Recorded data
'''
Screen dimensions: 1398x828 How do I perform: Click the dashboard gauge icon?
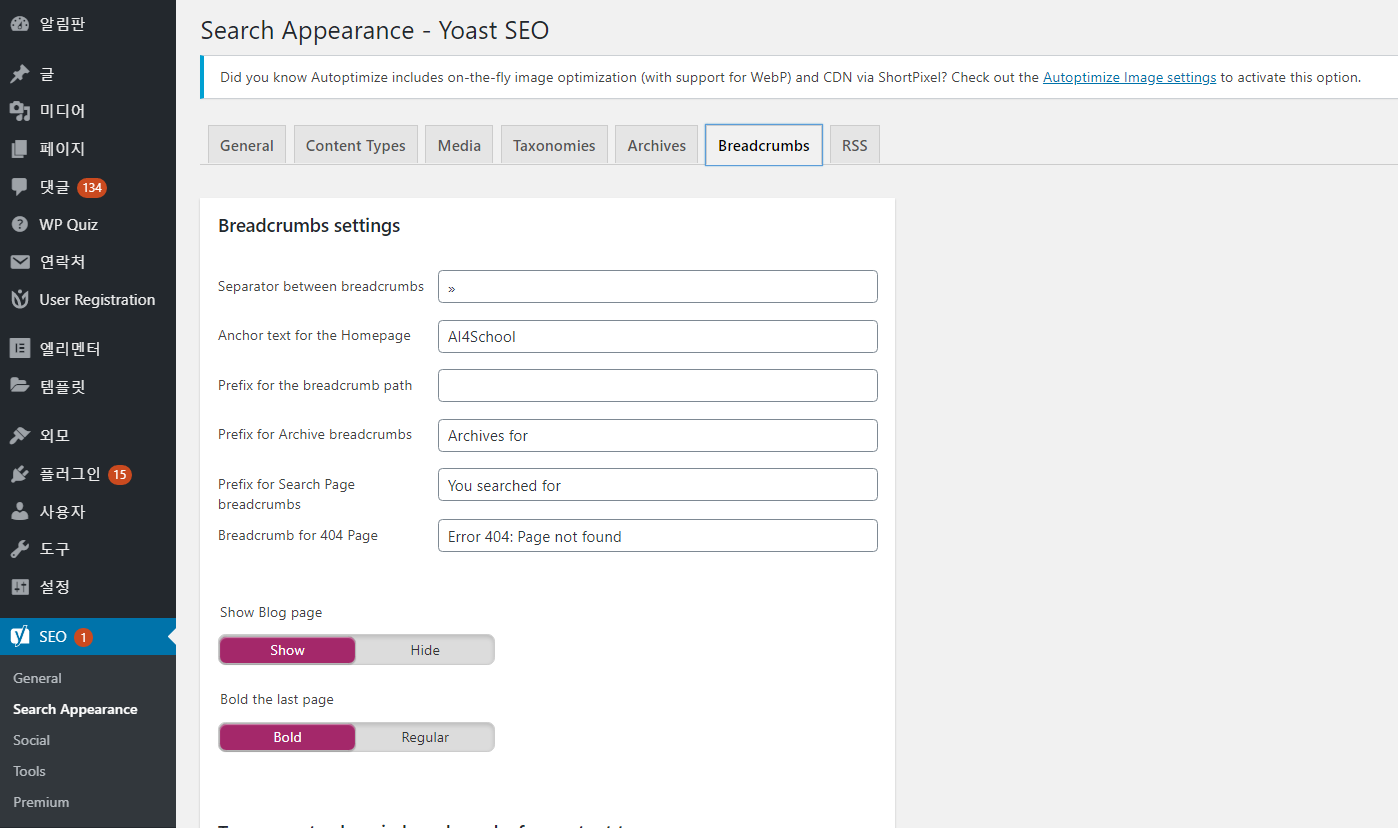(x=20, y=24)
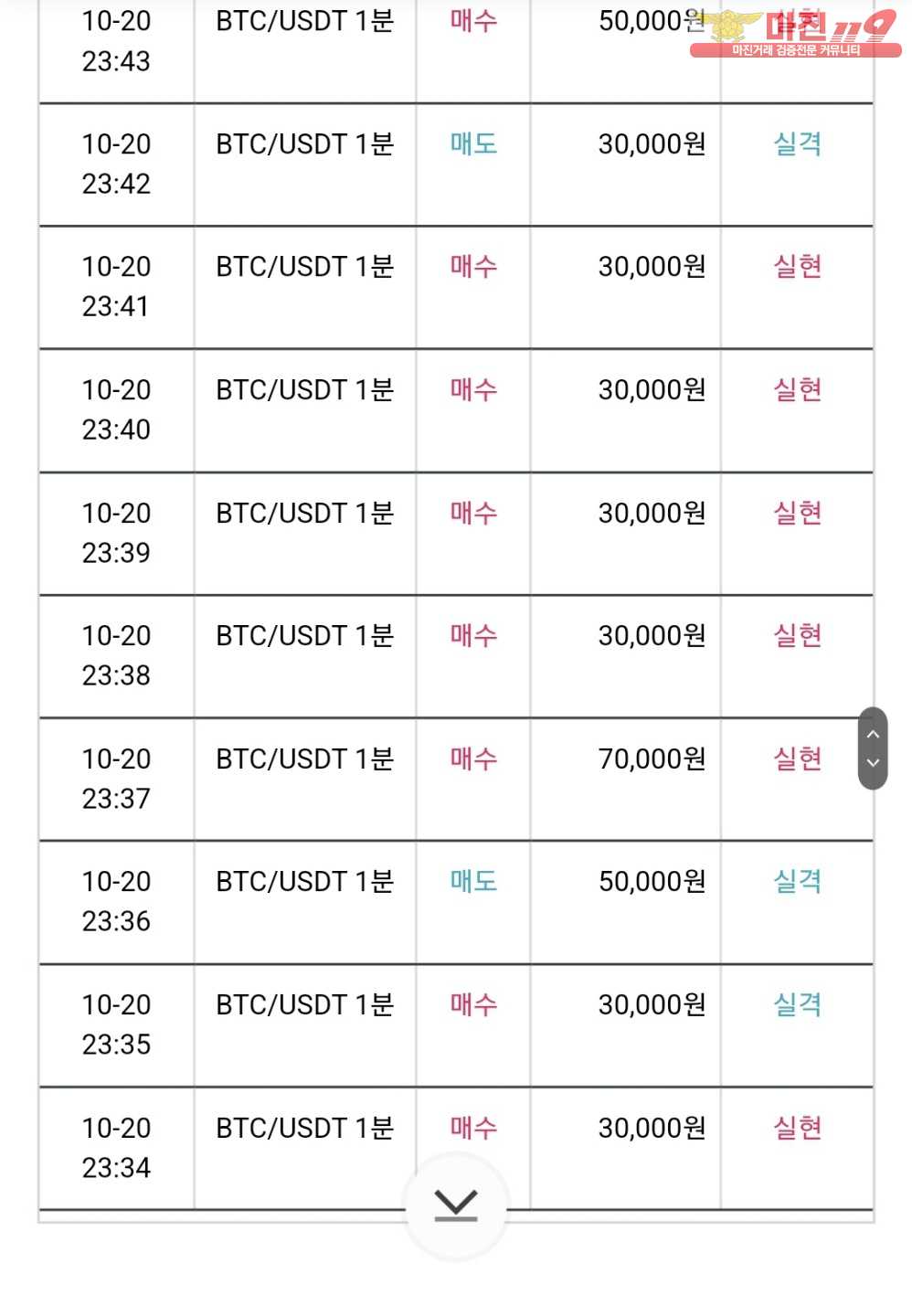The width and height of the screenshot is (912, 1316).
Task: Select the 50,000원 amount in the 23:36 row
Action: point(652,881)
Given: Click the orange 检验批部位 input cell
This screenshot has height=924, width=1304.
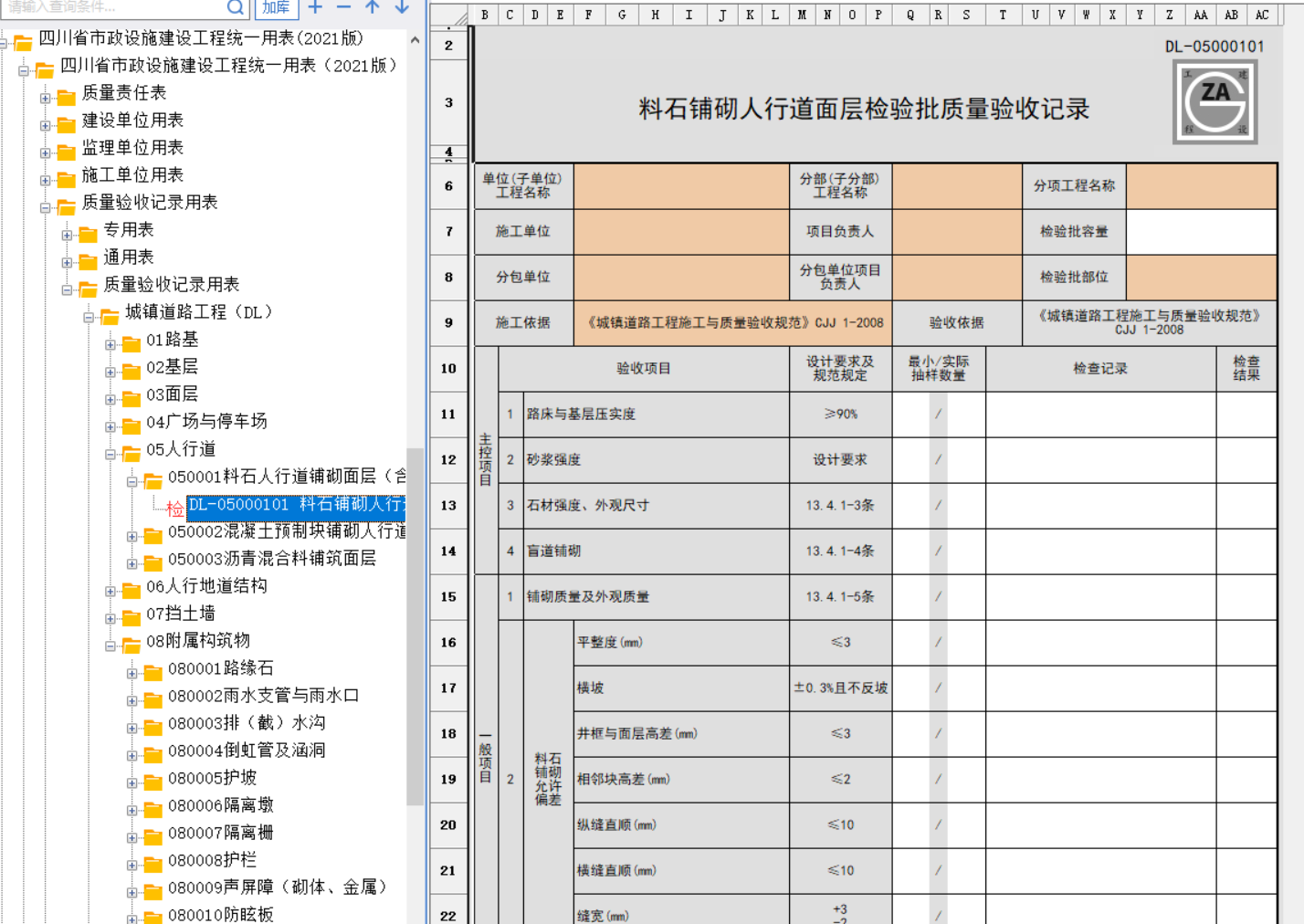Looking at the screenshot, I should coord(1202,277).
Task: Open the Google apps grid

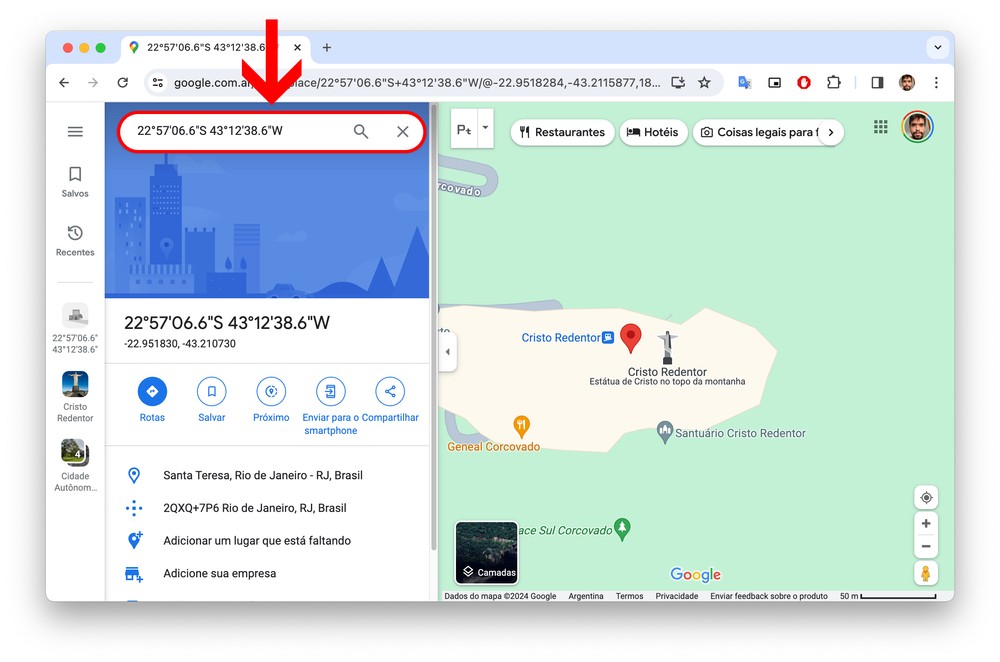Action: click(x=880, y=127)
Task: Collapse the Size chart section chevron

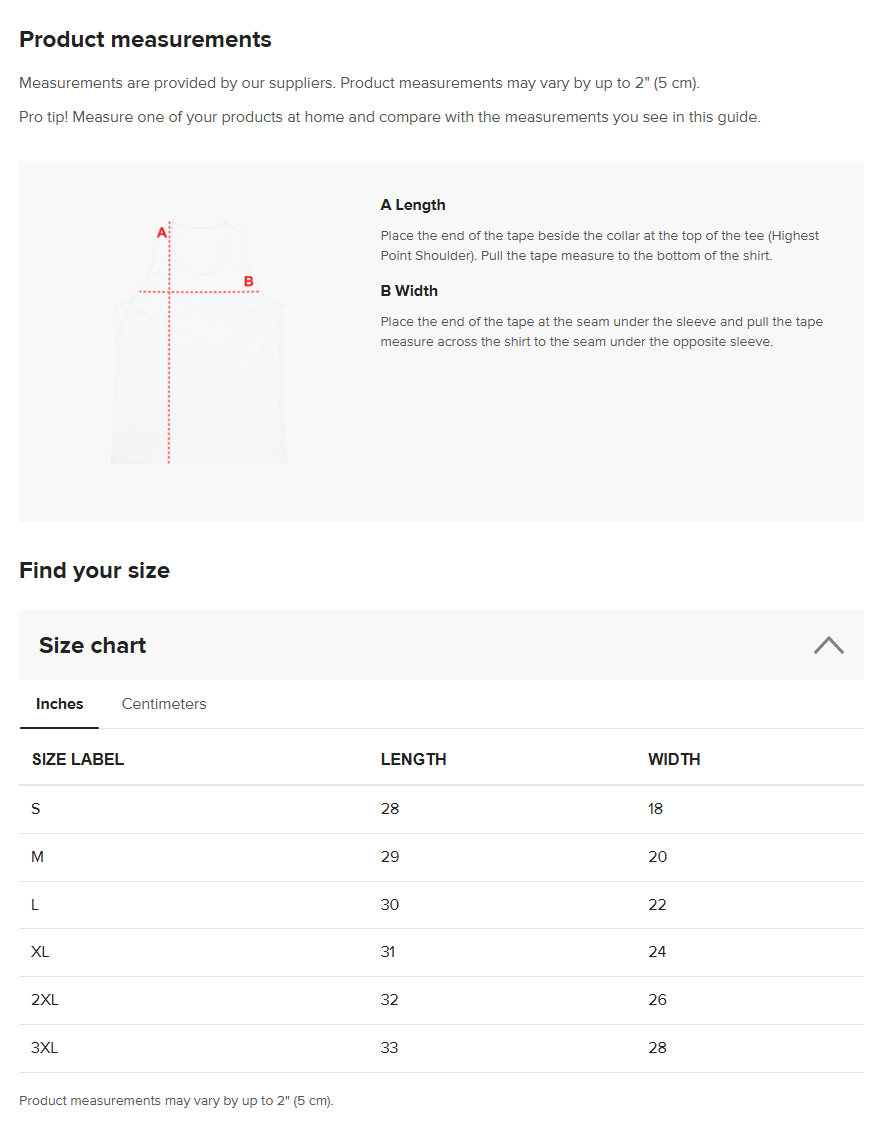Action: pos(829,645)
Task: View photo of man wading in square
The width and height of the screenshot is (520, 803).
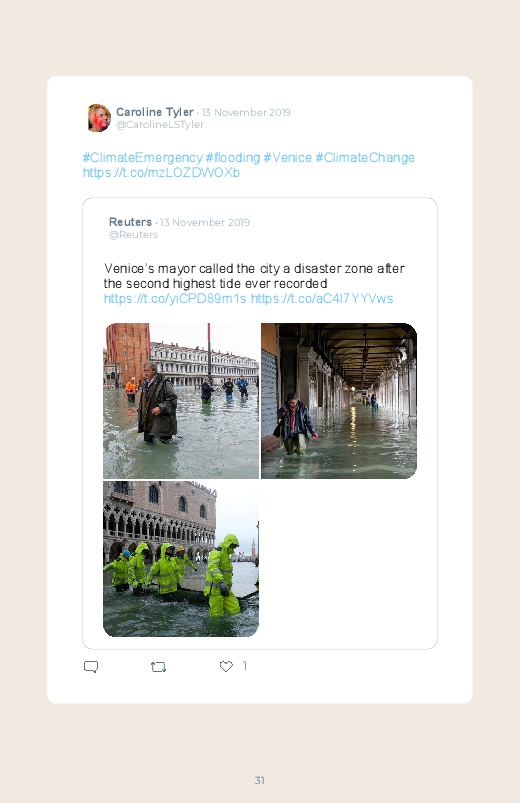Action: [x=181, y=400]

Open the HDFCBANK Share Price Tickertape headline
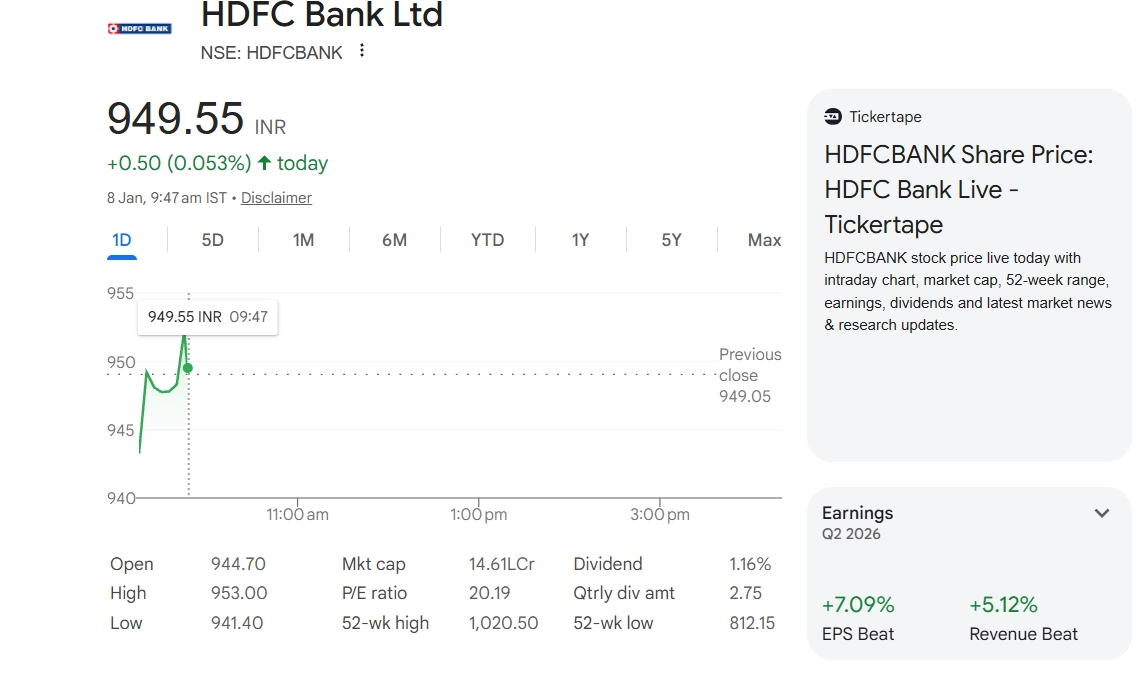coord(958,189)
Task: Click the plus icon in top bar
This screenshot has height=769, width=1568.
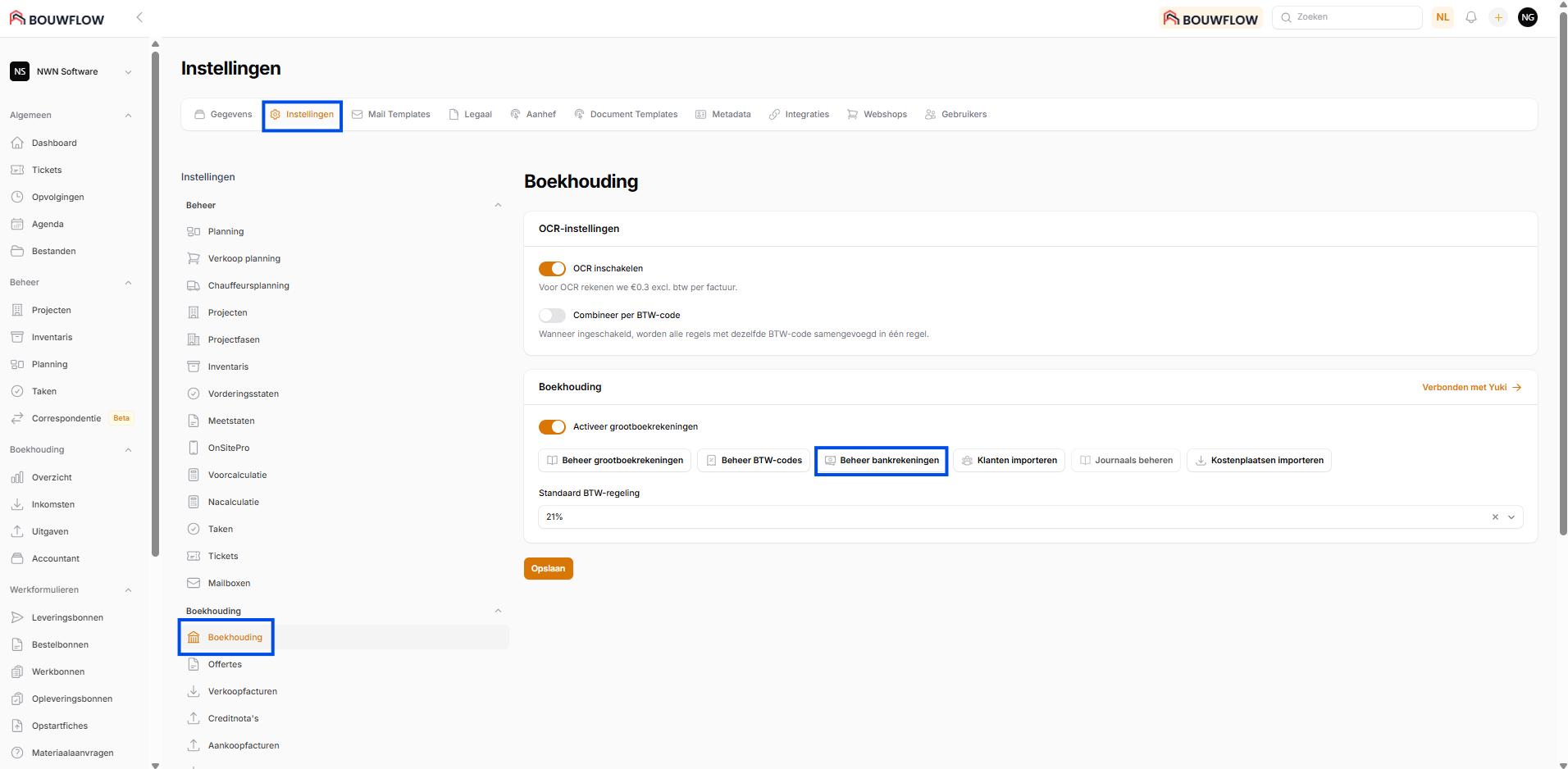Action: pyautogui.click(x=1498, y=17)
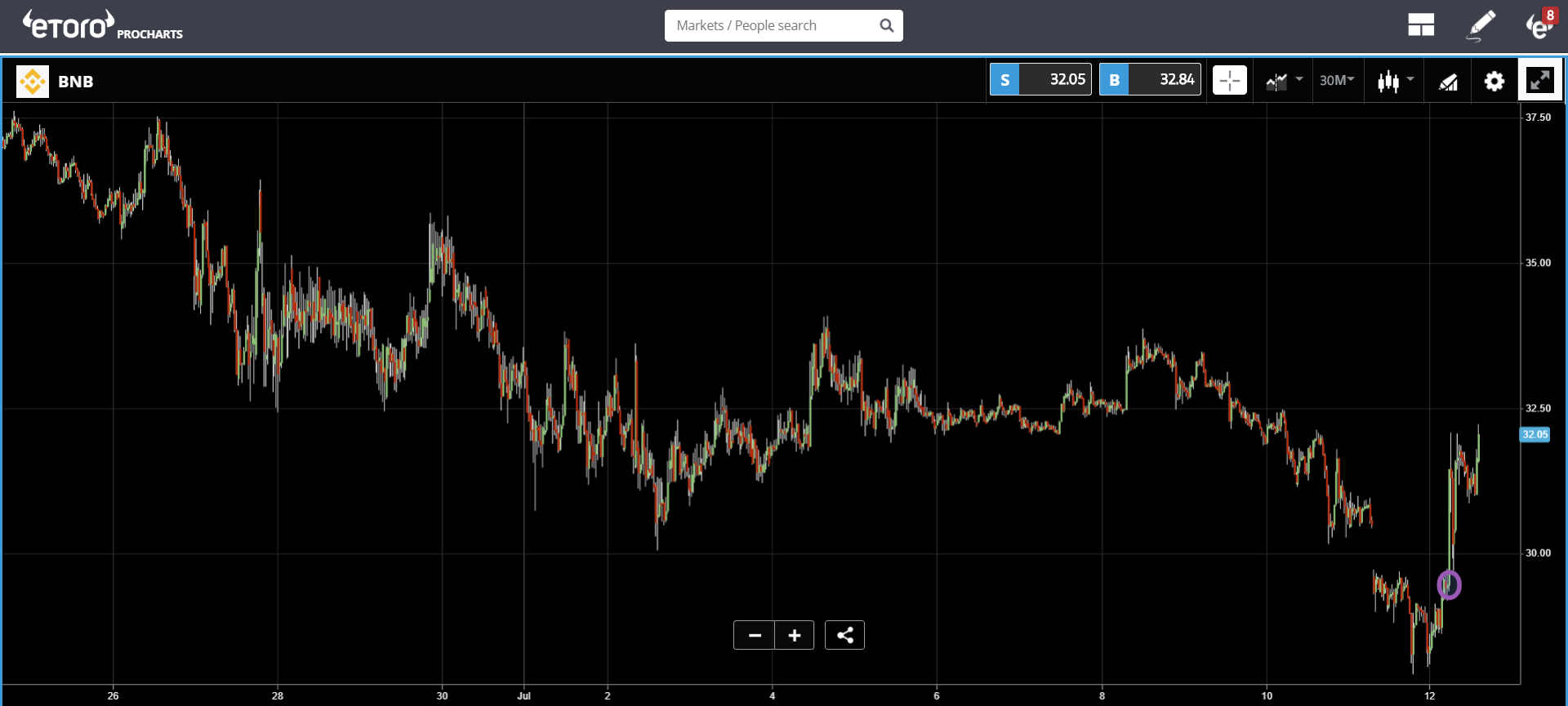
'''
### Exercise objective
Repeat the records exactly but leave out the images.

### Result
Screen dimensions: 1398x828 How do I perform: Click the dashboard gauge icon?
(x=20, y=24)
The width and height of the screenshot is (912, 1316).
Task: Select the 50,000원 amount in the 23:36 row
Action: point(652,881)
Given: Click the orange 检验批部位 input cell
This screenshot has height=924, width=1304.
Looking at the screenshot, I should coord(1202,277).
Task: Open the Google apps grid

Action: click(x=880, y=127)
Task: Collapse the Size chart section chevron

Action: pos(829,645)
Task: View photo of man wading in square
The width and height of the screenshot is (520, 803).
Action: [x=181, y=400]

Open the HDFCBANK Share Price Tickertape headline
coord(958,189)
Task: Click the plus icon in top bar
This screenshot has height=769, width=1568.
Action: pyautogui.click(x=1498, y=17)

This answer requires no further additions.